Подниматься наверх уже не имело смысла. Дрожащими руками я закрепил на каске фару шахтного фонаря, стал спускаться вниз. Когда чумазый, еще не отошедший от испуга вышел на штрек, однокашники с лопатами в руках подчищали пути. Встретивший меня участковый ни о чем не спрашивал.
– Присоединяйся, – махнул он рукой в сторону моих товарищей.
Я никому не стал рассказывать о своем испуге.
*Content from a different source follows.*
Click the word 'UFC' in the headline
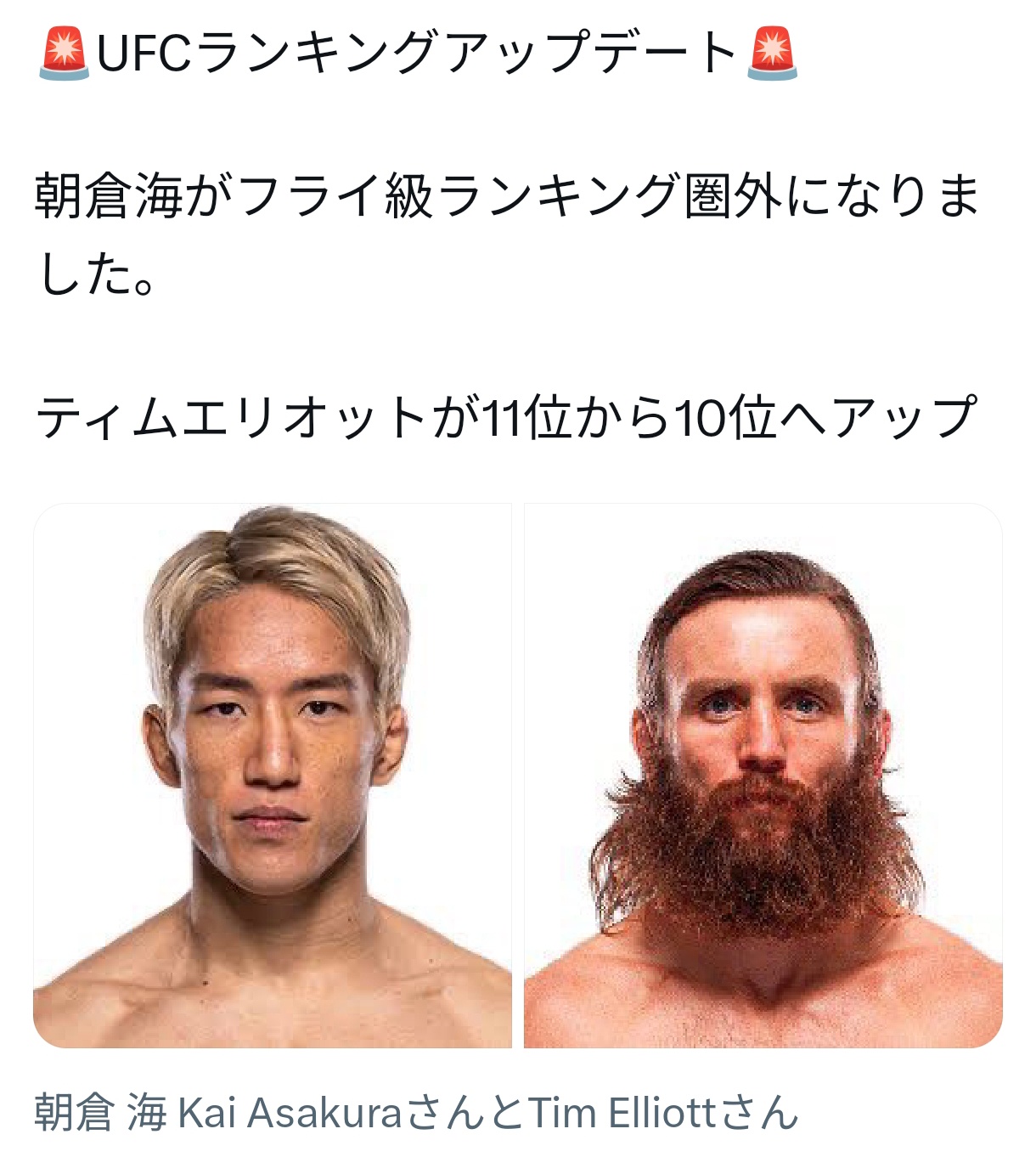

Знал, – однокурсники засмеют, еще и прозвище какое-нибудь прилепят. Вернувшись в общежитие, залег на свою койку, не пошел даже ужинать, лежал, вновь и вновь переживая случившееся. Ребятам, пытавшимся меня растормошить, сказал: устал что-то. Махнули на меня рукой. Слышал, когда уходили из комнаты, кто-то бросил: «О Валюхе, должно быть, скучает». Но мне в тот день было не до Валюхи.